Oui, même devant l’azur ! Dernière de toutes les catastrophes ! qui produit cet effet d’un autre ordre, dans l’être du poète :

En qui le sang morne préside ;

(Que j’aime cette présidence ! et vous ?)

L’impuissance s’étire en un long bâillement.

Bonne épigraphe pour le volume ! Il faut lire dans le Parnasse contemporain, sans en omettre une seule toutes les poésies de M. Stéphane Mallarmé, dont nous voulons, s’il continue, faire le portrait de pied en cap, morbleu, et non plus comme aujourd’hui le Médaillonnet.


(troisième article.[5])




M. HENRI CAZALIS


On tombe à pic, de l’azur brûlant dans une flaque de neige, quand on passe de M. Stéphane Mallarmé, le plus enragé de ces Parnassiens imitateurs, au doux et mélancolique M. Cazalis, qui nous parle du corps lilial de sa maîtresse, à nous donner froid dans le dos.

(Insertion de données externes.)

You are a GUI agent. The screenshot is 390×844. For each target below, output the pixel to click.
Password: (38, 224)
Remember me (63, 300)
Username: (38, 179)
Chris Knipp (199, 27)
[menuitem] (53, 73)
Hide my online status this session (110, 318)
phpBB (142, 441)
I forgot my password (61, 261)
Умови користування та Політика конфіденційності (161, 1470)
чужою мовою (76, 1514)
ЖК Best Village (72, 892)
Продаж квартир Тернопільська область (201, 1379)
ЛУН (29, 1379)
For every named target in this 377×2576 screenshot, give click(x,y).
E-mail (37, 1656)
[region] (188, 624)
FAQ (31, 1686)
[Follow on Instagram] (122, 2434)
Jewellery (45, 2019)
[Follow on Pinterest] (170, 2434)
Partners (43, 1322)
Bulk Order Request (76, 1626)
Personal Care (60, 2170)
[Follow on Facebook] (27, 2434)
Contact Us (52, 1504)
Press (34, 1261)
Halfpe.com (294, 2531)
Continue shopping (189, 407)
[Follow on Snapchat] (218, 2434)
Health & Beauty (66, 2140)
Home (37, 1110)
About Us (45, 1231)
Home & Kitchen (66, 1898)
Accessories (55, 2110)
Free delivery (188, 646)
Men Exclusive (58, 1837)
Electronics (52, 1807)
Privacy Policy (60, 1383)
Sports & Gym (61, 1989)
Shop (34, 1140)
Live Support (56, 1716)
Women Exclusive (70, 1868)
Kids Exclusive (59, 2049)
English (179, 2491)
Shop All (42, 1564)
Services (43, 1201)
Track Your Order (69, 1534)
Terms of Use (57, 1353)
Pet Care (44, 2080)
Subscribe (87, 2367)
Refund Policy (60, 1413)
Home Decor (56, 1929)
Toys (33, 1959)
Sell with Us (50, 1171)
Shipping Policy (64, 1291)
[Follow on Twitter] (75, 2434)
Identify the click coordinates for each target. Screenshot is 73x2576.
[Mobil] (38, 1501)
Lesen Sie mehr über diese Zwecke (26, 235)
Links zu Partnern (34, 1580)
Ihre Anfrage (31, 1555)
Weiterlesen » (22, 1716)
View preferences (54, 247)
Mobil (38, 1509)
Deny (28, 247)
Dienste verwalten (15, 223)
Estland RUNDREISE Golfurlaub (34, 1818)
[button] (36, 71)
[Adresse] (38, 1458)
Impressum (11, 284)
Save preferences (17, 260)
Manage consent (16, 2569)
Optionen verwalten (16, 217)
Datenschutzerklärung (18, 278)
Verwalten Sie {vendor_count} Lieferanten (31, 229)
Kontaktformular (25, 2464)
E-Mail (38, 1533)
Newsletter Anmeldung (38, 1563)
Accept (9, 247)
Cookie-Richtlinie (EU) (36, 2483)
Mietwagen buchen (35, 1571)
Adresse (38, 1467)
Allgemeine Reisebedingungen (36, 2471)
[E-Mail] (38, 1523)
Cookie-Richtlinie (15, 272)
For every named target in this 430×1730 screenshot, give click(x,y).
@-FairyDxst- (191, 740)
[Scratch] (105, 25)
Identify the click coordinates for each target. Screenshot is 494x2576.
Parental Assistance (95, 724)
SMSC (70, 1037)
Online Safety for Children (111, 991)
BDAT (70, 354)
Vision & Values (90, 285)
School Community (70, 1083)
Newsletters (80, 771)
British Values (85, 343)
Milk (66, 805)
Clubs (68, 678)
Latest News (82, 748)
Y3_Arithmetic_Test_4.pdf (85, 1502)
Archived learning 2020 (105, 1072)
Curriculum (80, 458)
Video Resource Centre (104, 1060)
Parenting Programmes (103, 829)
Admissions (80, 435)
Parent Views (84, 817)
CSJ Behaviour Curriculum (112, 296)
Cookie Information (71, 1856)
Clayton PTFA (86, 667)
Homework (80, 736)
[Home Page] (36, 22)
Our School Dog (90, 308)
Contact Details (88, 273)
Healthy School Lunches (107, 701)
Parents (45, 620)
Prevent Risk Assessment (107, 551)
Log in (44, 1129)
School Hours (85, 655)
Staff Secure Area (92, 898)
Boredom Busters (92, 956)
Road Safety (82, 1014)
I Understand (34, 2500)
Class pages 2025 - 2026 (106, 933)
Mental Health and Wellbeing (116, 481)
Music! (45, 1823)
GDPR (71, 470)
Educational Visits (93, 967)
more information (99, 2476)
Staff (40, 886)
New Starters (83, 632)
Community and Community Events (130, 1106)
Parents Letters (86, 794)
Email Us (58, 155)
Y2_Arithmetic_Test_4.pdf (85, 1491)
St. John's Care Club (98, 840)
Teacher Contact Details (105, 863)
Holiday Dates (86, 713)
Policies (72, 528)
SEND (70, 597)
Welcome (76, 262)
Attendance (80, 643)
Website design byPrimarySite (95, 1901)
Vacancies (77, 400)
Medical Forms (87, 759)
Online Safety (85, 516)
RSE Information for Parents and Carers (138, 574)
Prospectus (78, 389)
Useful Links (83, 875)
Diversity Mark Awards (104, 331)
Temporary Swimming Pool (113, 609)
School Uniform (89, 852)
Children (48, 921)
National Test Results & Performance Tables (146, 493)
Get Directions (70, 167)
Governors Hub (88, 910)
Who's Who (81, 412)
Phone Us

Comme M. Valade (le Valade semblable au pouls d’Argan, le Valade qui ne se porte pas bien), voudrait être Naïade, M. Henri Cazalis voudrait être sirène… Mon Dieu ! c’est bien innocent un pareil désir ! J’ai connu un vieux juge, très compétent dans sa jugerie, qui mourait de chagrin de n’être pas cocher de fiacre, mais, au moins, c’était là un désir du temps, — un regret moderne ! M. Cazalis imite M. Hugo quand M. Hugo le tendu, se détend, comme M. de Ricard l’imite, quand il se gonfle. L’un le boursouffle, et l’autre aplatit encore davantage ; mais c’est toujours le nom de M. Hugo qu’on trouve gravé sur l’épaule de ces Forçats de l’admiration et du souvenir qui rament sur ses œuvres complètes !



M. PHILOXÈNE BOYER


Il est devenu orateur pour se faire pardonner d’avoir été poëte ; et il a bien fait ! car M. Victor Hugo l’avait tellement timbré qu’il n’y a pas un atome, un élément en lui qui s’appelle « Philoxène Boyer » quand il écrit en vers. Il est alors Hugo de pied en cap, et le cap n’est pas haut… Il est Hugo jusque dans la moelle de ses os. Il l’est spongieusement, — comme l’éponge est le liquide qu’elle boit. Il l’est à la Vacquerie. C’est un Vacquerie no 2, et c’est un phénomène no 1er que ces deux messieurs. Parmi les pièces de M. Philoxène Boyer insérées au Parnasse contemporain, il y en a une adressée précisément à M. Victor Hugo, dans laquelle je sens presque passer le tremblement religieux, et qui semble justifier la légende célèbre de M. Boyer entrant autrefois dans le salon de M. Hugo, non plus dévotement, sur les genoux, mais en nageant jusqu’aux pieds du Maître ! Certes, M. Boyer s’est relevé depuis ce temps-là, — mais portera-t-il toute sa vie la poussière des tapis de M. Hugo à ses genoux ?…

M. EMMANUEL DESESSARTS


Deux clairs de lune, — la grande lune Hugo, — et la petite, le croissant Banville, noyés dans une agréable vapeur d’aprilée, pour parler comme lui, Renaissance et platonicienne, tel M. Emmanuel Desessarts qui serait poëte, si les poëtes se faisaient à l’École Normale, comme les professeurs ! Malheureusement, ou plutôt heureusement, les poëtes ne se font que dans la vérité de la douleur ou de l’ivresse de la vie, puisque le bonheur n’existe pas… M. Emmanuel Desessarts a fait du Hugo presque réussi dans ses Vierges… mais il vaudrait mieux être soi et ne pas réussir !



M. ÉMILE DESCHAMPS


Le second ou plutôt le premier du nom. M. Émile Deschamps eut son jour dans un temps… de gloire. Aimable, spirituel, très femme par le talent, il est comme les femmes qui sont restées très femmes, en cessant d’être femmes, il aime la jeunesse, et voilà pourquoi il s’est compromis avec ces lycéens ! Talent souple et de reflet, — même en ses plus beaux jours — le croira-t-on ? il a choisi, lui, le gracieux à son déclin, pour modèle, le poëte le plus opposé à son imagination naturelle. La sylphidette a aimé le portefaix ! M. Émile Deschamps, Parnassien déplacé, a imité M. Auguste Barbier, et il nous a fait du Barbier, non pas en tendant ses petits muscles, — mais ses petits nerfs, et il a crevé à cela, de l’effort :

Tourne-toi sur le flanc et crève comme un chien !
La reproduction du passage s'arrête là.